La célébration des Rameaux fera de nous des êtres de plus en plus emplis de la joie de Pâques et contribuera à placer l’amour au cœur de notre vie, même si celle-ci peut être jalonnée de deuils, de soucis et d’inquiétudes au point de parfois nous faire douter de l’amour de Dieu pour nous.

Quoiqu’il en soit, nous sommes invités, dans cette montée à Jérusalem à accompagner le Christ dans ses souffrances profondes, lui qui, juché sur sa petite monture un peu dérisoire, savait fort bien qu’il allait mourir de la façon la plus abjecte qui soit. Il ne faut jamais perdre de vue que le Christ Jésus a souffert dans sa chair autant que nous aurions souffert dans des circonstances semblables.

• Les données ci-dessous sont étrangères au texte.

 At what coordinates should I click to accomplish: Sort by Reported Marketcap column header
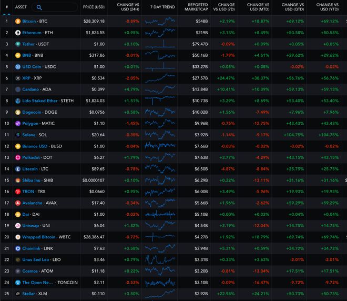tap(195, 7)
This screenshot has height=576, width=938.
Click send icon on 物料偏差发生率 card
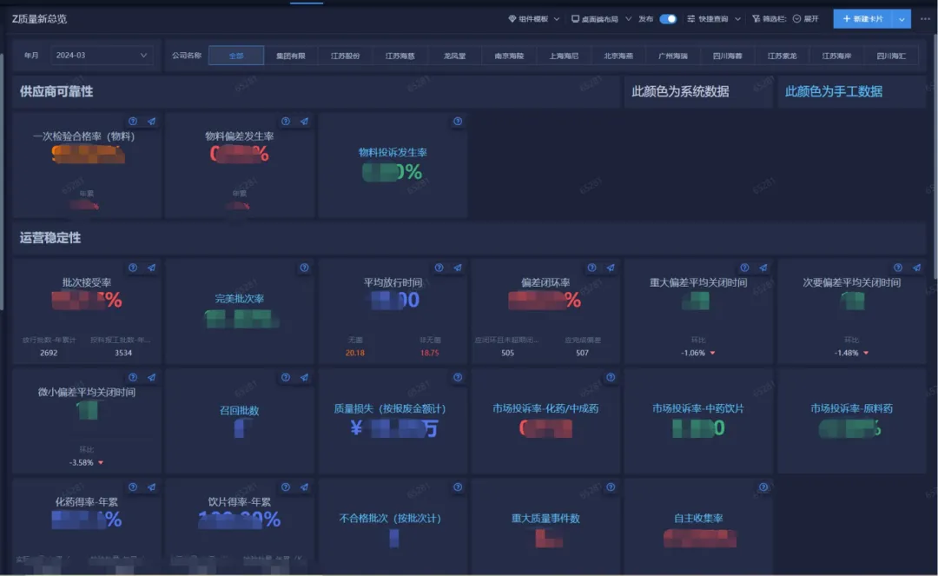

Malgré tout, en ces moments d’angoisse extrême, l’amour intense qu’il vouait et voue encore à son père et à tous les siens l’a empêché et nous empêchent de désespérer.

Une question cependant me hante et je voudrais la partager avec vous: comment faire en sorte que ceux et celles qui sont en proie à la peine ou même à la désespérance puissent être eux-mêmes atteints par cette lumière de Pâques et puissent se joindre à la cohorte des pèlerins qui crient Hosannah aujourd’hui?

Comment partager notre allégresse de Pâques avec ceux et celles qui sont rongés par la petite tristesse ordinaire des journées grises, ceux et celles qui ne se sentent ni aimés ni utiles à quiconque? Comment notre joie de pèlerins en marche vers la Résurrection pourrait être aussi la leur? Comment l’Espérance de Pâques pourrait-elle illuminer leur univers? La grande allégresse du dimanche des Rameaux ne risque-t-elle pas de s’étioler si elle se limite à notre groupe restreint des croyants pratiquants?

Autant de questionnements qui peuvent nous amener à réfléchir et à découvrir des pistes de réponses. C’est également notre première tâche de pèlerin : nous efforcer de passer le relais du flambeau autour de nous pour proclamer que Jésus n’est pas mort, qu’il est et sera toujours vivant et présent au milieu de nous tous jusqu’à la fin des temps.